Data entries
+-------+

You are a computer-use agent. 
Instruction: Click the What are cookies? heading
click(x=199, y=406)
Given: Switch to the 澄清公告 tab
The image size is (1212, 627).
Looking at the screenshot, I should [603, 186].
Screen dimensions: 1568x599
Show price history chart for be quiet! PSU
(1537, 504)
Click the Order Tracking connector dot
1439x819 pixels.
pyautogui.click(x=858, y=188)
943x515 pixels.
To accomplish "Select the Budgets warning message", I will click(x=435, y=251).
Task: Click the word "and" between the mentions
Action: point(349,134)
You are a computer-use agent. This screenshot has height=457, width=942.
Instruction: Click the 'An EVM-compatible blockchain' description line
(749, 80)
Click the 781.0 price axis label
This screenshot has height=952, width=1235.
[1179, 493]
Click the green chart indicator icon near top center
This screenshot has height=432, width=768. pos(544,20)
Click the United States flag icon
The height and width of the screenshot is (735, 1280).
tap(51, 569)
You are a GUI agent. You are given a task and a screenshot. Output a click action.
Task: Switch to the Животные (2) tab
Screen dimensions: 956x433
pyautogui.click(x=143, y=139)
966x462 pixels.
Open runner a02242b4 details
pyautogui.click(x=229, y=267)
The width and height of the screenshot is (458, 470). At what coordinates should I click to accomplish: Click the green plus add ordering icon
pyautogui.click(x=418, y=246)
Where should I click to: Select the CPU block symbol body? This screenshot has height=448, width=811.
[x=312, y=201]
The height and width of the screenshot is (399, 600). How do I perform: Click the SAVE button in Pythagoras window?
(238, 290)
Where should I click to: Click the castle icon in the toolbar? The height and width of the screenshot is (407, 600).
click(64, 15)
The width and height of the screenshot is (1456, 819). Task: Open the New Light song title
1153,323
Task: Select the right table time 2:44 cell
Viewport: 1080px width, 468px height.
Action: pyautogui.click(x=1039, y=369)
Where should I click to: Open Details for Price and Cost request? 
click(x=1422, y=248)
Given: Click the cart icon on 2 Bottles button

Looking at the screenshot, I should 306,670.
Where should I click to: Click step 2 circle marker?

+-------+

Exactly as they appear above, return all of the records.

#### SOLUTION FOR THIS PROBLEM
You are a computer-use agent. 
Instruction: Click the What are cookies? heading
click(x=199, y=406)
Given: Switch to the 澄清公告 tab
The image size is (1212, 627).
Looking at the screenshot, I should [603, 186].
Screen dimensions: 1568x599
Show price history chart for be quiet! PSU
(1537, 504)
Click the Order Tracking connector dot
1439x819 pixels.
pyautogui.click(x=858, y=188)
943x515 pixels.
To accomplish "Select the Budgets warning message", I will click(x=435, y=251).
Task: Click the word "and" between the mentions
Action: point(349,134)
You are a computer-use agent. This screenshot has height=457, width=942.
Instruction: Click the 'An EVM-compatible blockchain' description line
(749, 80)
Click the 781.0 price axis label
This screenshot has height=952, width=1235.
[1179, 493]
Click the green chart indicator icon near top center
This screenshot has height=432, width=768. pos(544,20)
Click the United States flag icon
The height and width of the screenshot is (735, 1280).
tap(51, 569)
You are a GUI agent. You are given a task and a screenshot. Output a click action.
Task: Switch to the Животные (2) tab
Screen dimensions: 956x433
pyautogui.click(x=143, y=139)
966x462 pixels.
Open runner a02242b4 details
pyautogui.click(x=229, y=267)
The width and height of the screenshot is (458, 470). At what coordinates should I click to accomplish: Click the green plus add ordering icon
pyautogui.click(x=418, y=246)
Where should I click to: Select the CPU block symbol body? This screenshot has height=448, width=811.
[x=312, y=201]
The height and width of the screenshot is (399, 600). How do I perform: Click the SAVE button in Pythagoras window?
(238, 290)
Where should I click to: Click the castle icon in the toolbar? The height and width of the screenshot is (407, 600).
click(64, 15)
The width and height of the screenshot is (1456, 819). Task: Open the New Light song title
1153,323
Task: Select the right table time 2:44 cell
Viewport: 1080px width, 468px height.
Action: pyautogui.click(x=1039, y=369)
Where should I click to: Open Details for Price and Cost request? 
click(x=1422, y=248)
Given: Click the cart icon on 2 Bottles button

Looking at the screenshot, I should 306,670.
Where should I click to: Click step 2 circle marker?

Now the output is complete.